DeSalvo – Virginia Woolf

Woolf DeSalvo

I was convinced by this biographical and literary study, of three things. One, Virginia Woolf was sexually abused by her half-brother, George Duckworth, and two, that her alleged madness was a depressed and confused reaction to that childhood trauma (along with medications and social isolation). Her suicide was an understandable consequence of the trauma. And three, I became convinced that much of Woolf’s fiction was driven by her attempts to come to terms with her trauma, in the absence of any one to help her, since such matters could not be discussed.

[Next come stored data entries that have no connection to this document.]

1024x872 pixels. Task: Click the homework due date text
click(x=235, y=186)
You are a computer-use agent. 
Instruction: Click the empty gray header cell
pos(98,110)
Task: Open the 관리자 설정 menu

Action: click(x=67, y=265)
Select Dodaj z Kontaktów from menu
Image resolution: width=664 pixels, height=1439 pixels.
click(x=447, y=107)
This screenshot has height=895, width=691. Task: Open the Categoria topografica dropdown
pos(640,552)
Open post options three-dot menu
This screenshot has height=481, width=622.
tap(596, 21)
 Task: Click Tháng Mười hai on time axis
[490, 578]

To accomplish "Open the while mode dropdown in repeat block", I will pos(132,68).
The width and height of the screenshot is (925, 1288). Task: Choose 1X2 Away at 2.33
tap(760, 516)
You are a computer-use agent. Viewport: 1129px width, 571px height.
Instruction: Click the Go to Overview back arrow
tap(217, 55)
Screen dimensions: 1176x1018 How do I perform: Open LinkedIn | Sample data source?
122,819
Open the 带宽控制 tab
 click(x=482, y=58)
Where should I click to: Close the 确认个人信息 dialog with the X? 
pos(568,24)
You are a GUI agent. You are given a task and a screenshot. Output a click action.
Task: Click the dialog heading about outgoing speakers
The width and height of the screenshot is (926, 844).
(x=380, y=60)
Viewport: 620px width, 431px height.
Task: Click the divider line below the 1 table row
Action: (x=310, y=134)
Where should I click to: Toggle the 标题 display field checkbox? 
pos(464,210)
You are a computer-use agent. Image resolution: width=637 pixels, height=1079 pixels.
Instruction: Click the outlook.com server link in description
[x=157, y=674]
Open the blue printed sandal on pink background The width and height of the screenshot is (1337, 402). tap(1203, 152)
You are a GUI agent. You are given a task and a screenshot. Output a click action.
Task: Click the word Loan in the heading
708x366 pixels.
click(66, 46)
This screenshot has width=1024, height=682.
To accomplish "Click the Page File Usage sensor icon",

I was also convinced by the description of her childhood household, a patriarchal Victorian house of horrors that severely oppressed girls, deprived them of education and tolerated their sexual abuse, but that was not new information. That kind of sociocultural analysis is widely available.

Scholars and readers who object to DeSalvo’s conclusions (and methods, and thesis) generally argue that the evidence is not clear and that the argument is speculative. This gets down to what counts as evidence. Facts are, by definition, propositions that are generally accepted in a consensus community as true. They need no defense because they have already been agreed to. For example, if Woolf had written in her diary that she had been sexually abused by George Duckworth, then that would be a fact.

Actually, she did write that, so DeSalvo’s fundamental thesis is fact-based. Details, we do not have written in Woolf’s hand: how badly was she abused, in what exact ways, how many times, how roughly; what did they talk about, and so on. Details, details. We don’t have them.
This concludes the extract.